» Exercise instructions
Lay out every line of the records below as a Markdown table with the columns "No." and "Entry," numbering the lines in order and skipping blank ones. Leave the pictures out of the table.

[Available records start]

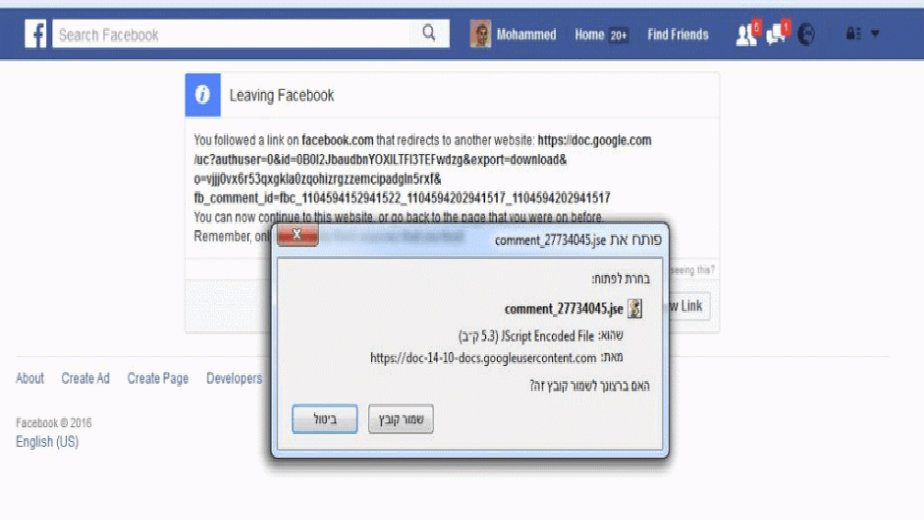
Task: Open the privacy shortcuts lock icon
Action: pyautogui.click(x=853, y=34)
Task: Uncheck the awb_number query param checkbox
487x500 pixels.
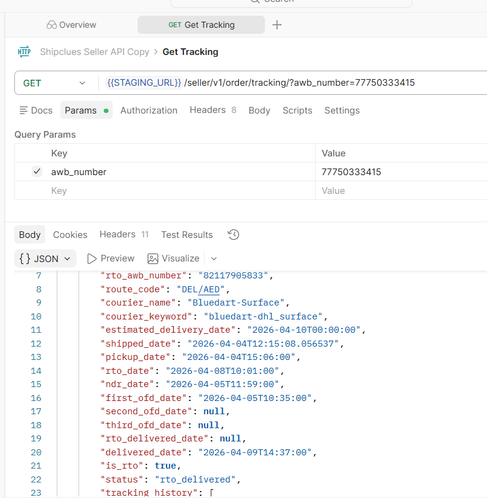Action: pyautogui.click(x=37, y=172)
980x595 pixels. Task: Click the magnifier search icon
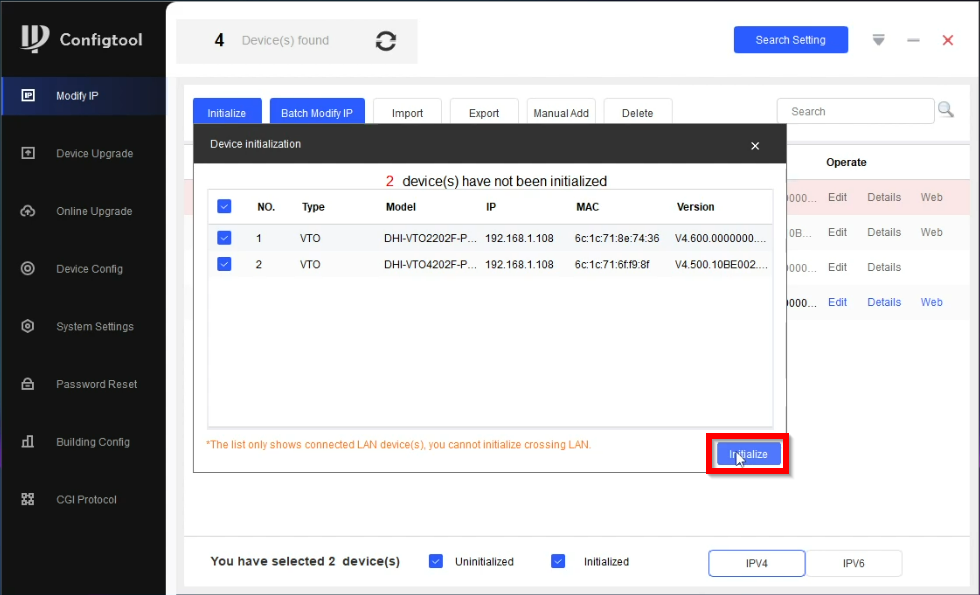point(945,111)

[Available records end]

» Worked answer
| No. | Entry |
|---|---|
| 1 | Task: Open the privacy shortcuts lock icon |
| 2 | Action: pyautogui.click(x=853, y=34) |
| 3 | Task: Uncheck the awb_number query param checkbox |
| 4 | 487x500 pixels. |
| 5 | Action: pyautogui.click(x=37, y=172) |
| 6 | 980x595 pixels. Task: Click the magnifier search icon |
| 7 | point(945,111) |